One of my favorite songs contains these lyrics, “Maybe when you get a bit older too, you’ll do all the things that you said you’d not do.” With age comes experience that sometimes provides an opportunity to be someone you never thought you’d be. I was the youth leader who cursed at the student. That is a negative manifestation of the opportunity life experience provides. I wonder, what might a positive manifestation be? In a few years, what opportunities will I have had to be the person I never thought I’d be? A more simple way to ask the question may be, “Who could I be a year from now that I never thought I’d be?” Maybe a mother. Maybe a pastor. Maybe a student. Maybe a _________. Who is God calling you to be? How will you respond? Try asking the question. Let me know what you come up with. See you at church and around town.

A Note from Ashley – August 2016 Newsletter

Hey FPC Young Adults. I guarantee this will blow your mind. Did you know that FPC financially and physically supports over 40 local mission organizations in Nashville alone? We support an additional 38 national and international organizations. Any idea what the average percentage of a US church’s total annual budget goes toward missions? It’s somewhere around 5% (a high average is somewhere around 10%). Any idea what percentage of FPC Nashville’s total annual budget goes toward missions? 27%. Twenty. Seven. Percent. That’s around $1.2 million every year. Our understanding of missions and service is actually one of the things that makes me most proud to be a part of our congregation.

This year in the YA ministry we are committing to exploring many of those organizations on a monthly basis. Here’s the plan: each month we will offer a service opportunity that directly partners with a local organization that FPC supports–Habitat building, a suit drive to benefit the women in training with Begin Anew, holiday package stuffing with Thistle Farms, and on and on and on. You and your family are invited to sign up any/every month to join in, learn more about the organizations FPC believes in, and put our hands and feet to work for the body of Christ. We will spotlight each month’s partner organization in our newsletter and provide a space for online sign up. We are jazzed and cannot wait. Make no mistake. We like to have a good time in the Young Adult world. We take seriously from Acts 2 fellowshipping together “with glad and generous hearts.” This year, along with our continued social events and weekly programming, we are committing to taking seriously the piece of Acts 2 where, together, we care for all, “as any had need.” Let’s get to work. See you at church and around town.
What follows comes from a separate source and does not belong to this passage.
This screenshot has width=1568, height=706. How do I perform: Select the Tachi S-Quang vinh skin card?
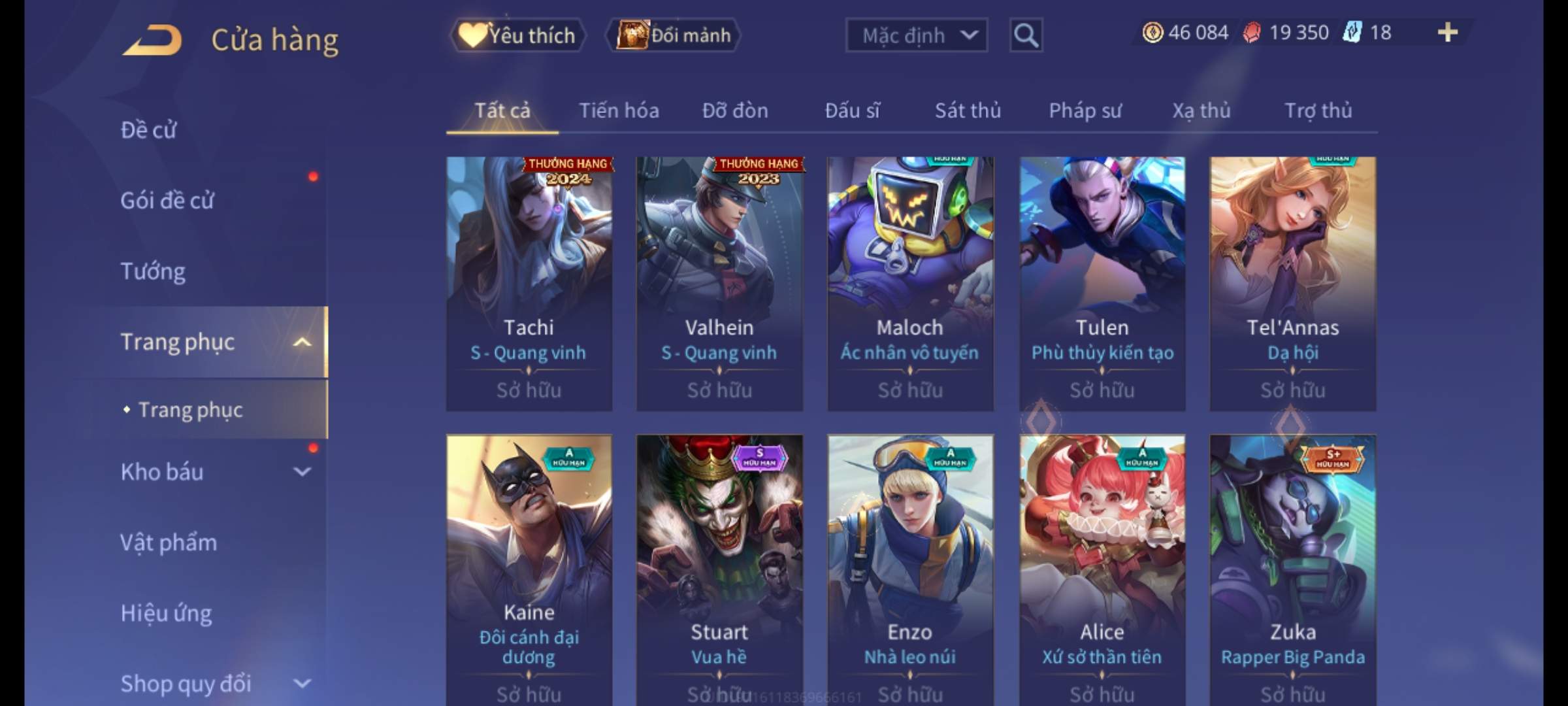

A Note from Josh – July 2016 Newsletter

Merriam-Webster defines nostalgia as pleasure and sadness that is caused by remembering something from the past and wishing that you could experience it again. On the eve of Blink-182’s new album, I have found myself in a state of nostalgia. I have been listening to their old albums and remembering my 16 year-old self who loved the humor, sound, and angst of their music. The music resounded with my life. I was a skateboarder. I had family issues, a lot of them. I was a silly adolescent. At the same time, this was the time of life when I first began to name God’s voice, call, and presence in my life. I remember the first time God spoke to me through a friend’s invitation to church. I remember the first time God provided a glimpse of my calling through an energetic youth pastor who loved to play ultimate frisbee. I remember the first time I professed faith in Jesus as my savior under an Indiana night sky. Blink-182 takes me back to the time when I first knew God was up to something, and I began to be a part of it. What makes you nostalgic? When were you aware of God’s presence in your life? What music did you listen to? See you at church and around town.